-- Start of DATASET ROWS --

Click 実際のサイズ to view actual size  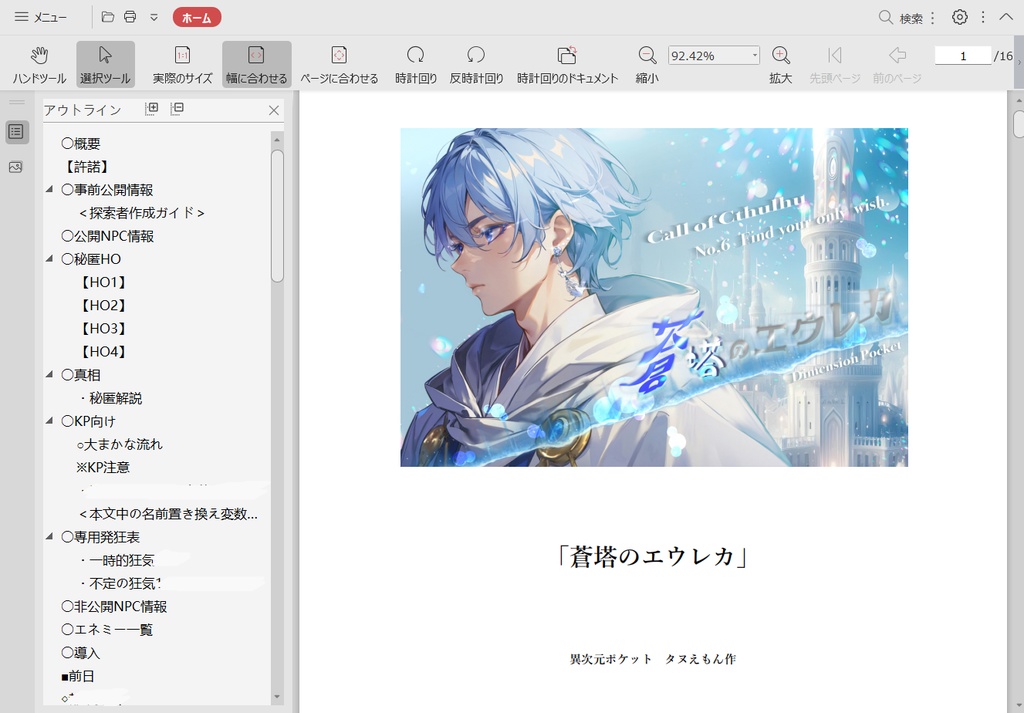coord(182,62)
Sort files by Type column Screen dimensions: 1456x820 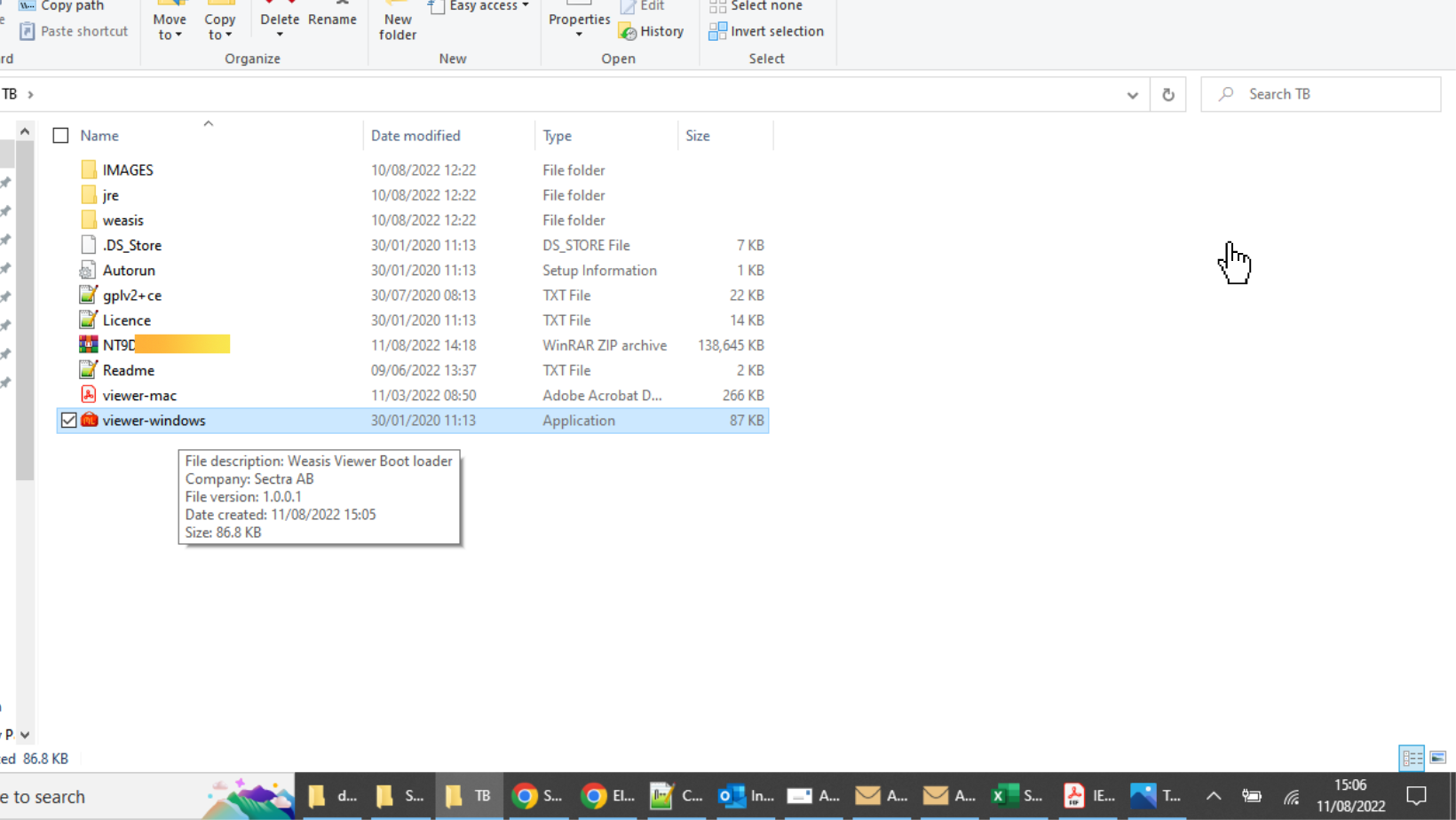pos(558,136)
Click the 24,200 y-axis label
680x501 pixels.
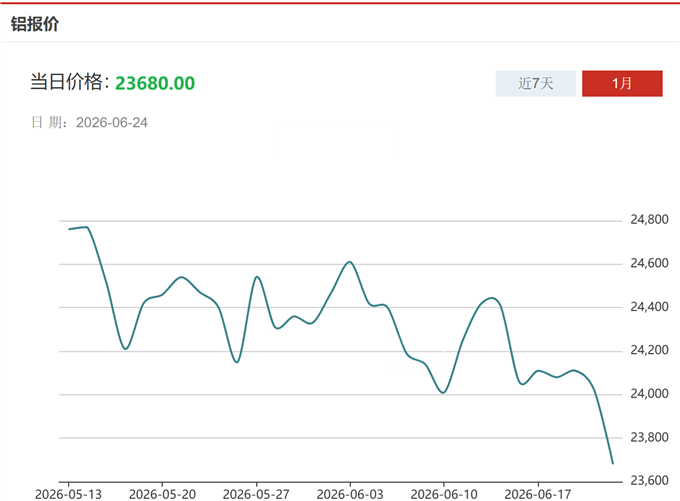coord(649,350)
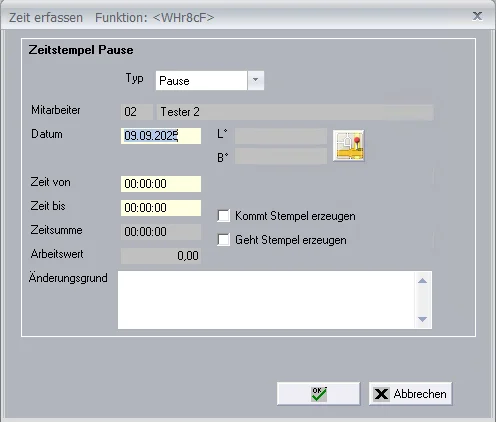
Task: Select the Zeit bis time field
Action: click(x=161, y=208)
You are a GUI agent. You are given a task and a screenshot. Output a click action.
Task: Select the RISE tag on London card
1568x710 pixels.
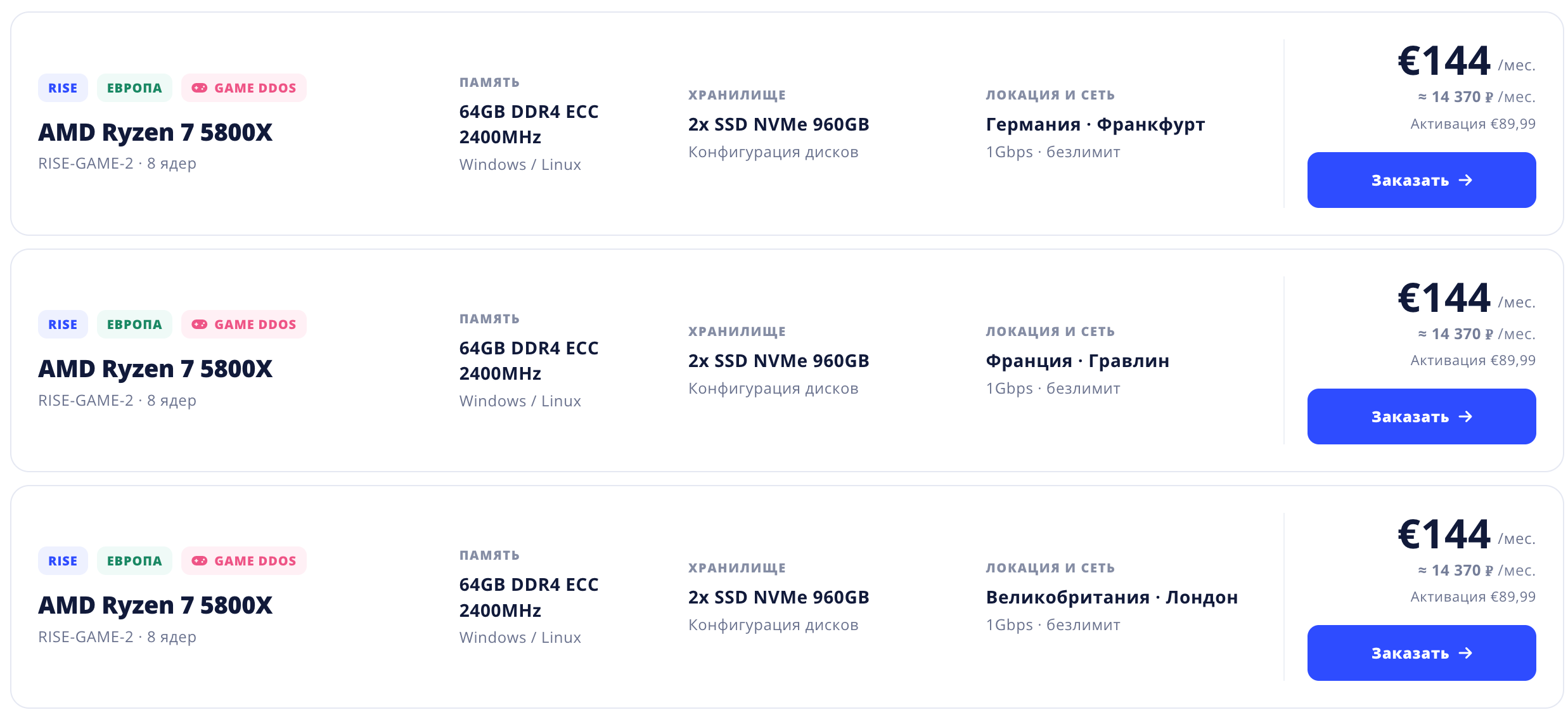coord(63,561)
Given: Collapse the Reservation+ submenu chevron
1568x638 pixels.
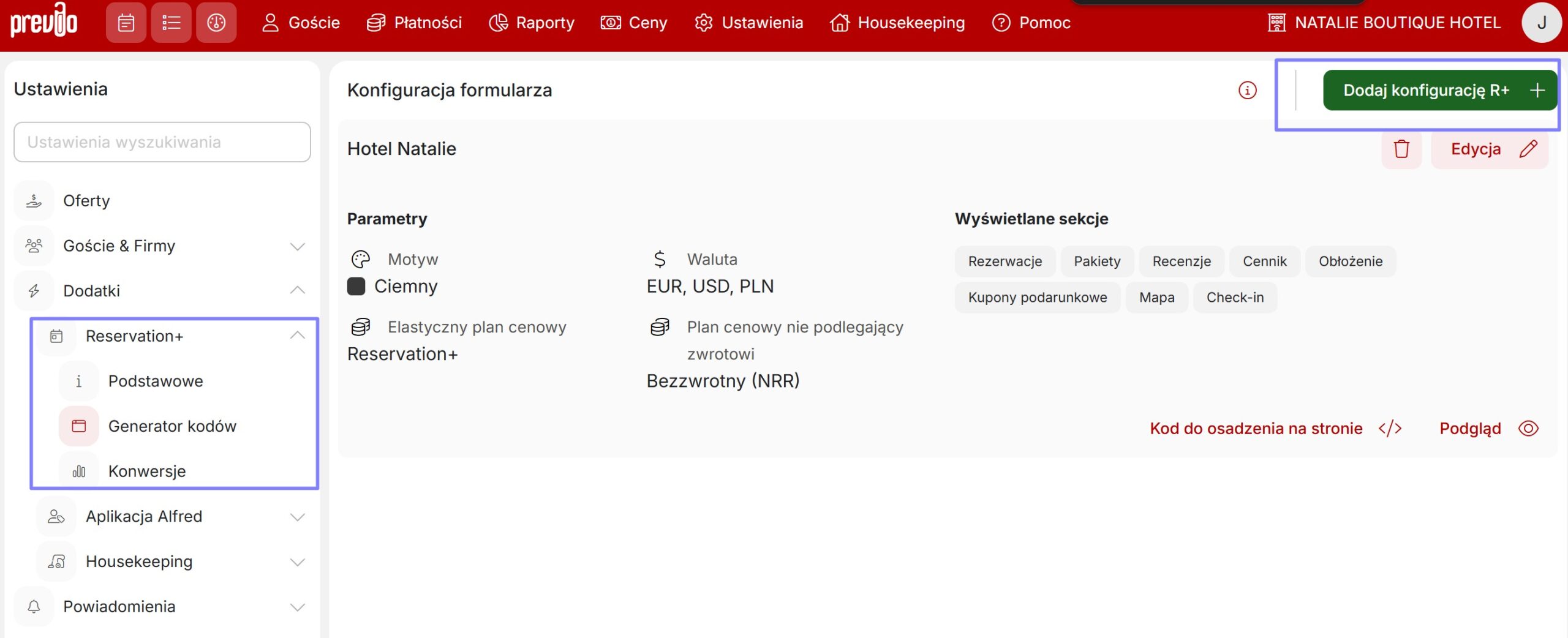Looking at the screenshot, I should (297, 336).
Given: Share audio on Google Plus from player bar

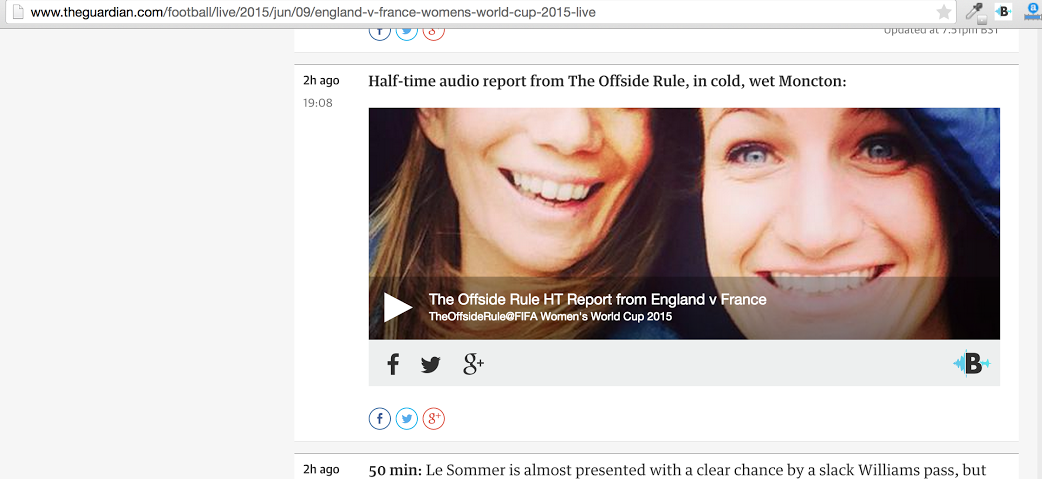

-- End of DATASET ROWS --

SHORT PROBLEM.
Please give the listing as a JSON list of strings, one string per line, starting at the line that contains "You are a GUI" and ending at the end of the listing. Leave out blank lines and the pictures.

COMPLETED EXERCISE.
[
  "You are a GUI agent. You are given a task and a screenshot. Output a click action.",
  "Task: Select the RISE tag on London card",
  "1568x710 pixels.",
  "coord(63,561)",
  "Given: Collapse the Reservation+ submenu chevron",
  "1568x638 pixels.",
  "Looking at the screenshot, I should (297, 336).",
  "Given: Share audio on Google Plus from player bar"
]